Molly’s brows nearly arched up to her hairline. She supposed she’d have to trust him on that, too.
“All right, then. I’ll endeavor to be as honest, too.”
They shared a smile, and though it was but a moment, it lingered for Molly. Like laying tinder for a new fire or filling an empty pitcher, there was something about it that made Molly think of changes, or renewals.
His lips parted, and he searched her gaze with his when he said, “We go at your pace, like I said, but this once, may I embrace you?”
Molly blinked in astonishment. All this talk of mating and he just wanted a hug?
“Yes, that’s fine.” With the way her body seemed to vibrate, like it needed to be closer to his, she suspected it was more than fine.
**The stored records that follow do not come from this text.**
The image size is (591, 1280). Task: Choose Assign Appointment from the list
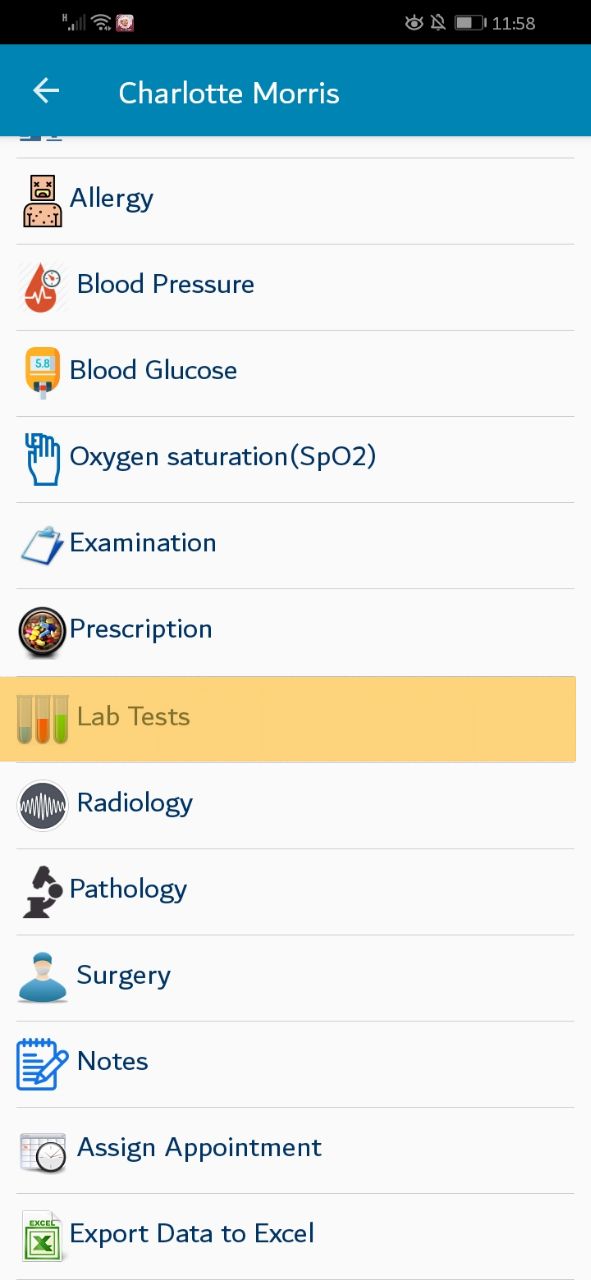pyautogui.click(x=296, y=1150)
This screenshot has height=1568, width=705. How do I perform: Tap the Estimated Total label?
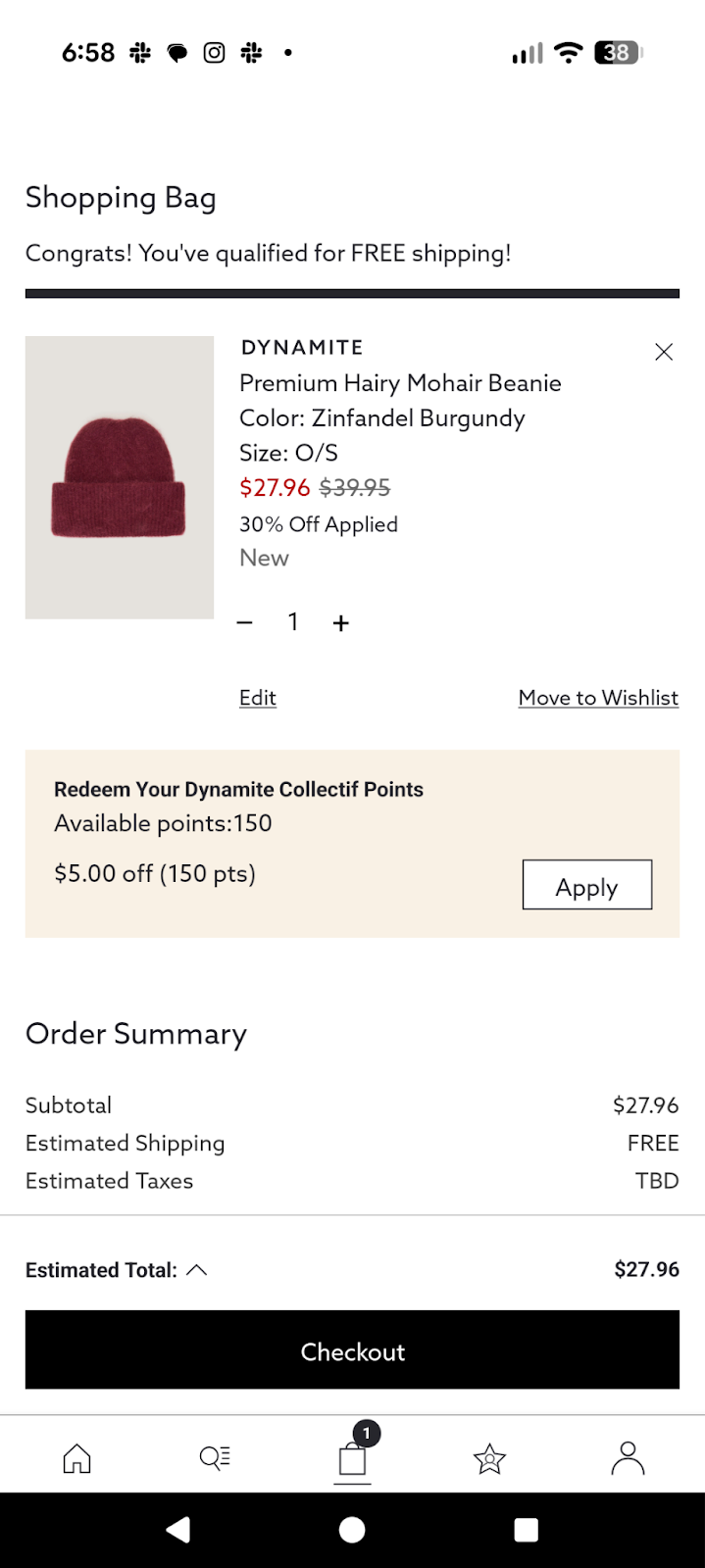101,1270
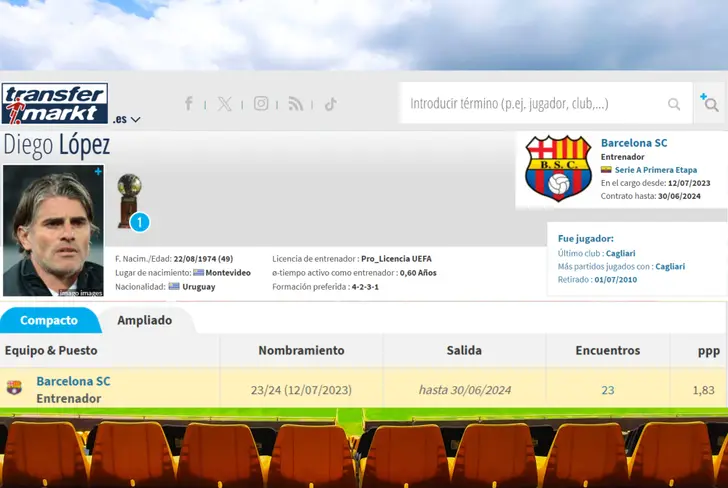Open Cagliari link next to Último club
This screenshot has height=488, width=728.
coord(619,253)
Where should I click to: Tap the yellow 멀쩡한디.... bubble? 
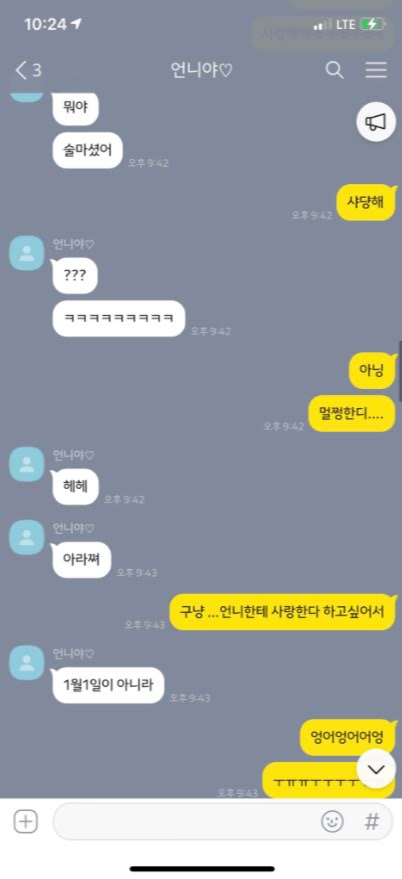(353, 414)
He rose with the grace and fluidity of a great wildcat, that predator’s hungry gaze focused on her. Keeping one of her hands, he gently pulled her toward him once he’d come around the butcher block.
Molly stepped into his space, heart thundering in her chest.
Given how tall he was, she fit neatly under his chin. Tucked into his chest, she wrapped her arms around his narrow waist and laid her cheek on the slab of muscle over where his heart would be. Nothing beat below her ear, but he was warm to the touch.
His arms came around her, securing her to him, and she felt his lips fall to the crown of her head. He breathed deeply there, a contented sound rumbling through him.
Those big, tapered hands held onto her, and for a fleeting moment, Molly imagined this was what feeling safe and secure felt like. It’d been a figment of her imagination for so long, she didn’t trust it to be real. But the glimpse was nice—and so was holding onto him, bony as he might’ve been.
He felt… good in her arms. Molly wasn’t the most tactile person, but she could appreciate a good hug, and this one was excellent. She almost wanted to burrow her face into his chest.
Warm lips teased at her temple, and in that honeyed voice, he murmured, “Welcome home, Molly.”